Paint House dynamic programming

There are a row of n houses, each house can be painted with one of the three colors: red, blue or green. The cost of painting each house with a certain color is different. You have to paint all the houses such that no two adjacent houses have the same color.

The cost of painting each house with a certain color is represented by a n x 3 cost matrix.
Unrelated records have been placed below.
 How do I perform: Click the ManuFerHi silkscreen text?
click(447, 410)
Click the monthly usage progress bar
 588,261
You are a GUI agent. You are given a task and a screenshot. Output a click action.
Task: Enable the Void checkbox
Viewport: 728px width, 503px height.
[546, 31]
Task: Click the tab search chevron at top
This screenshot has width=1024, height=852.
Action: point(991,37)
For example, costs[0][0] is the cost of painting house 0 with color red; costs[1][2] is the cost of painting house 1 with color green, and so on… Find the minimum cost to paint all houses.

Note: All costs are positive integers.

Paint House Solution

class PaintHouse {
    public int minCost(int[][] costs) {
        if(costs == null || costs.length == 0) {
            return 0;
        }

        for(int i = 1; i < costs.length; i++) {
            costs[i][0] += Math.min(costs[i - 1][1], costs[i - 1][2]);
            costs[i][1] += Math.min(costs[i - 1][0], costs[i - 1][2]);
            costs[i][2] += Math.min(costs[i - 1][0], costs[i - 1][1]);
        }

        return Math.min(Math.min(costs[costs.length - 1][0], costs[costs.length - 1][1]), costs[costs.length - 1][2]);
    }
}
Last modified October 4, 2020